*2020*
Rosa Pena
Carlinha vem passar o fim de semana comigo.
É seu aniversário. Estou feliz de ver minha neta ao vivo pela primeira vez. Puxa! Vou tocá-la, cheirá-la.
É óbvio que assisti ao nascimento dela e ouvi seu choro em tela grande e não travou nada.
Também dei sorte no batizado. A conexão estava excelente. Participei feliz do evento, com efeito sonoro e a imagem 3D. Meu Velox funcionou bem demais.
Mas o cheiro eu nunca senti. O Bill Gates ainda não fez versão Windows Natura ou Windows Boticário.
Estarei lúcida na versão cheiro?

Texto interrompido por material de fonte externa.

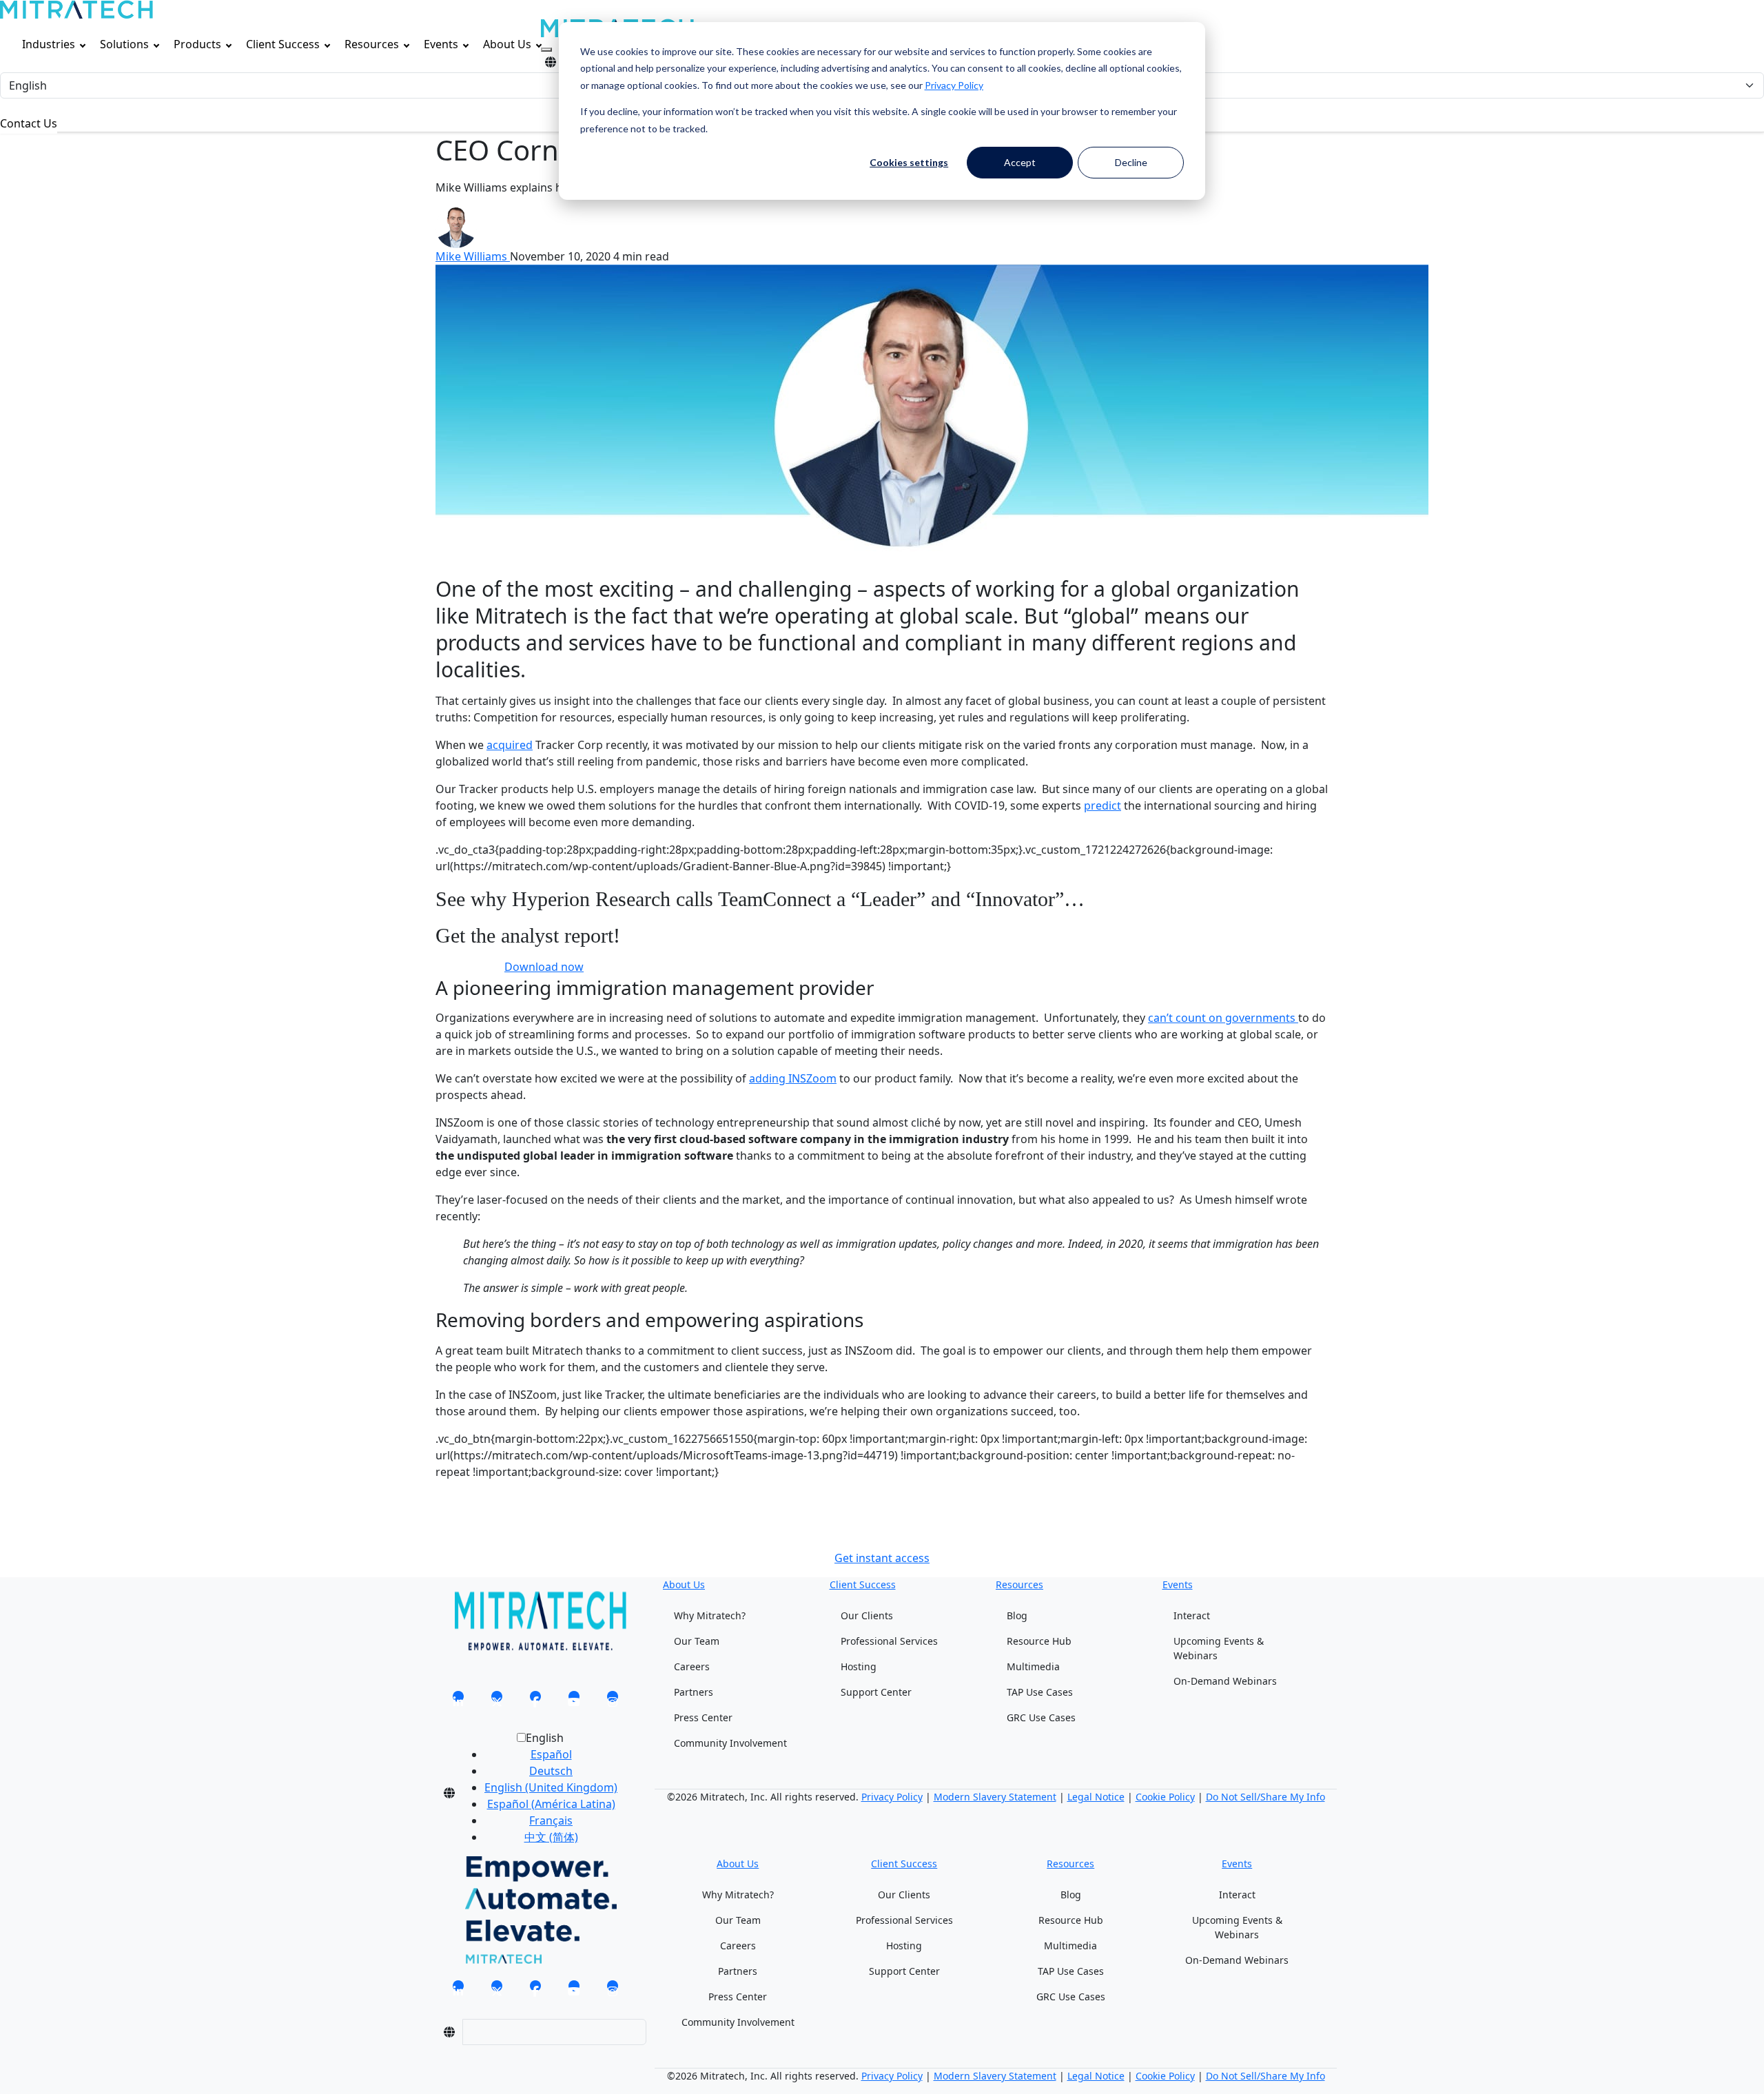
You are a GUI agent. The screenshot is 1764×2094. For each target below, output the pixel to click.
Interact (1191, 1615)
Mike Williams (472, 256)
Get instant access (882, 1558)
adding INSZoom (793, 1078)
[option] (550, 1754)
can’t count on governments (1223, 1017)
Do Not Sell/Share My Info (1265, 1796)
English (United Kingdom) (550, 1787)
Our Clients (867, 1615)
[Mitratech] (76, 10)
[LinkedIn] (458, 1701)
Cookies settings (909, 162)
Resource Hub (1039, 1641)
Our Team (696, 1641)
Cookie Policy (1165, 1796)
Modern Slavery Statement (995, 1796)
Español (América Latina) (551, 1803)
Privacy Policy (954, 85)
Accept (1020, 162)
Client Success (283, 44)
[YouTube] (574, 1701)
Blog (1017, 1615)
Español (551, 1754)
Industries (48, 44)
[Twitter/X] (497, 1701)
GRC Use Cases (1041, 1717)
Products (197, 44)
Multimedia (1033, 1666)
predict (1102, 805)
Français (551, 1820)
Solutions (124, 44)
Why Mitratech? (710, 1615)
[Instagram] (612, 1701)
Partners (693, 1691)
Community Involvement (730, 1742)
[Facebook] (535, 1701)
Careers (692, 1666)
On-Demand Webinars (1225, 1680)
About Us (507, 44)
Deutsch (551, 1770)
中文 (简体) (551, 1837)
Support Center (876, 1691)
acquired (509, 744)
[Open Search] (546, 50)
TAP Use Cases (1040, 1691)
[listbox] (539, 1792)
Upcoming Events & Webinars (1218, 1648)
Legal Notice (1096, 1796)
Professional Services (889, 1641)
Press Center (703, 1717)
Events (441, 44)
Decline (1131, 162)
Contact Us (28, 123)
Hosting (858, 1666)
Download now (544, 966)
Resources (372, 44)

E serão estes os cheiros?
No mais, tenho acompanhado tudo da vida e do mundo. As imagens são lindíssimas, o som um verdadeiro show.
Será que ainda se mergulha no mar? Que ainda se namora em cinema? Provavelmente sim, em aldeias distantes, onde a versão é 98 ou XP. Gostaria de um dia retornar a navegar nesse braço-de-mar antigo, mas não sei se volto a me adaptar com travamento do PC ou pior ainda, com a sensação dos pés descalços na areia.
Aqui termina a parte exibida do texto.